Я взволнованно прислушивалась к его спокойному, чуть насмешливому голосу.

— …А зеркало-то перед нами поставил товарищ Пышный с изъянцем. Ишь какие красавцы мы в этом зеркале! Прямо скажу, товарищи, — доклад совершенно не самокритичен. В порту грубо нарушалось трудовое законодательство, а партбюро по этому поводу так и не собралось. Ничего не было предпринято. Да разве не наше это дело — отдых и работа людей? Это главное, это самое главное наше дело. Теперь насчет лесоматериала. Тут Пышный хвалил Булатова за строительство домов. Что ж, дело сделано неплохое, рабочие выражают руководству порта свою благодарность. Но за чей счет это сделано? За счет севера Камчатки, где лес в сто раз нужнее, чем у нас, где тоже нуждаются в постоянных кадрах, а не в сезонниках. Порт беззаконно, воровски присвоил чужой груз. Мне, товарищи, как моряку, стыдно за всю эту грязную историю. Позор падает на весь наш коллектив. Честное слово, так бы и провалился сквозь землю. Прямо скажу — таким, как Пышный и Булатов, из-за подобных дел не место в руководстве партийной организации порта.

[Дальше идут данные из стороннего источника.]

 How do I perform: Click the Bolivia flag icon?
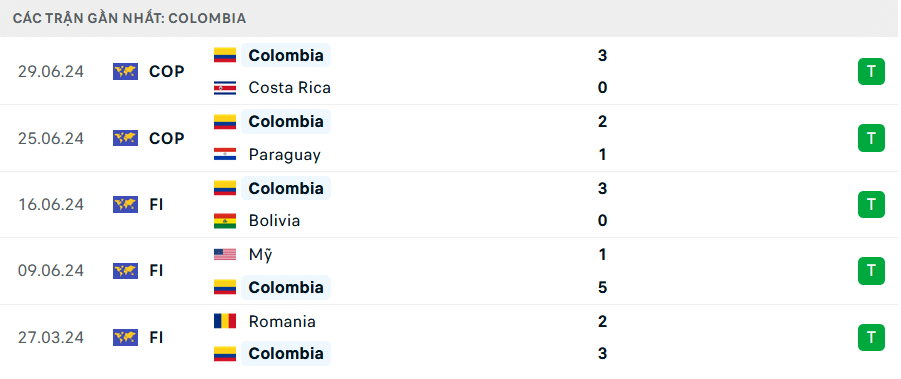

Вслед за Ерофеевым на трибуну поднялся Минц. Он сказал всего несколько слов, но слова эти упали в зал, словно искры в солому:

— Булатов приказывал мне по возможности скрыть дело с пиломатериалами. «Мы лишимся премии» и так далее. А мне кажется, что коллективу такие премии не нужны! Булатов забывает о чести порта. Нас заставят не только уплатить за украденный, — да-да, я не боюсь этого слова, — за украденный груз, но и вынудят в конце концов вернуть его!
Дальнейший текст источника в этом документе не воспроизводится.